« Ce qu'il y a de particulier dans la situation de l'individu stigmatisé, c'est que la société lui dit qu'il fait partie du groupe le plus large, ce qui signifie qu'il est un être humain normal, mais qu'en même temps il est dans une certaine mesure « différent », et qu'il serait vain de nier cette différence. Différence qui, cela va sans dire, à d'ordinaire son origine dans cette même société, car elle n'importerait guère si elle n'avait d'abord été collectivement conceptualisée.
Ainsi au moment même où l’on affirme à l’individu stigmatisé qu’il est un être humain comme tous les autres, on l’avertit qu’il serait peu sage de sa part qu’il fasse semblant et d’abandonner « son » groupe. Bref, on lui dit qu’il est comme tout le monde et qu’il ne l’est pas. Cette contradiction, cette farce, c’est son sort et son destin. Elle constitue pour chacun de ceux qui font profession de représenter les stigmatisés un défi permanent, qui l’exhorte à élaborer une politique de l’identité cohérente et le rend prompt à déceler les aspects « inauthentiques » des programmes concurrents, quoique bien lent à comprendre qu’il n’existe peut-être aucune solution « authentique ».

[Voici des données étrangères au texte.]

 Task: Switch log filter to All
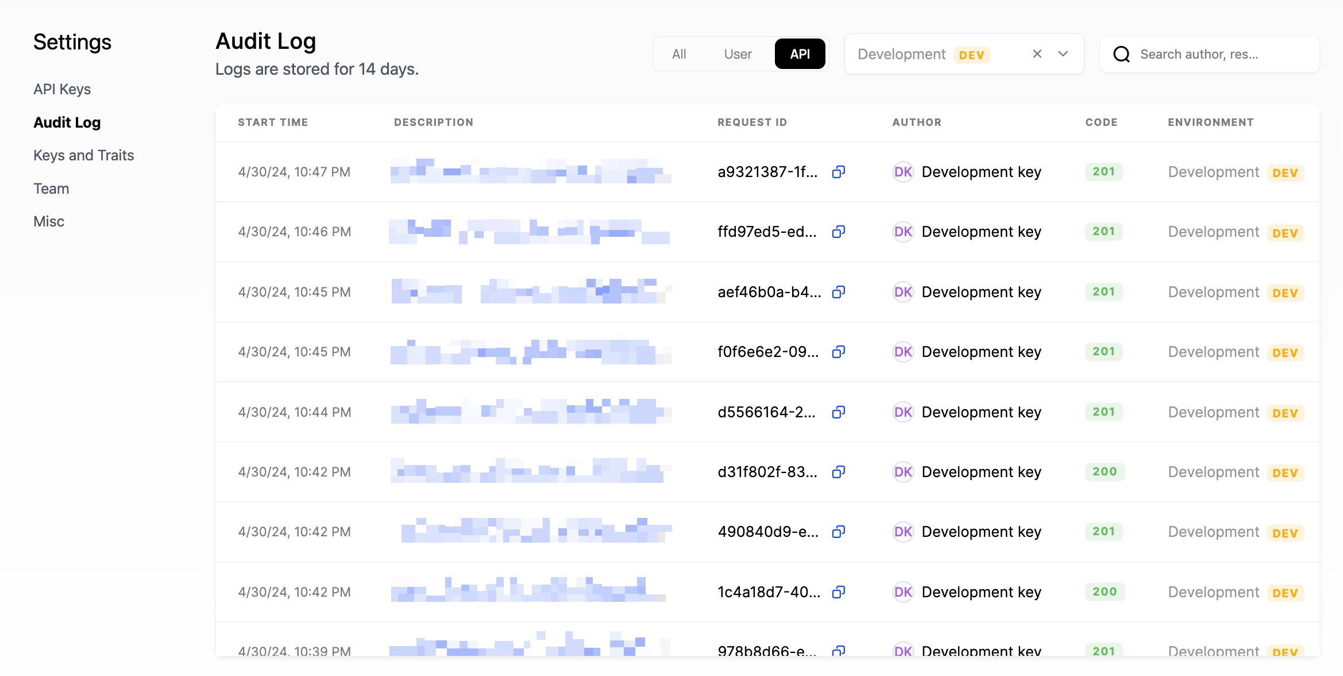[x=679, y=54]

L’individu stigmatisé se trouve au centre d’une arène où s’affrontent les arguments et les discours, tous consacrés à ce qu’il devrait penser de lui-même, autrement dit, à son identité pour soi. A ses divers tourments, il doit encore ajouter celui de se sentir poussé simultanément dans plusieurs directions par des professionnels qui lui clament ce qu’il devrait faire et ressentir à propos de ce qu’il n’est et n’est pas, le tout pour son bien naturellement. »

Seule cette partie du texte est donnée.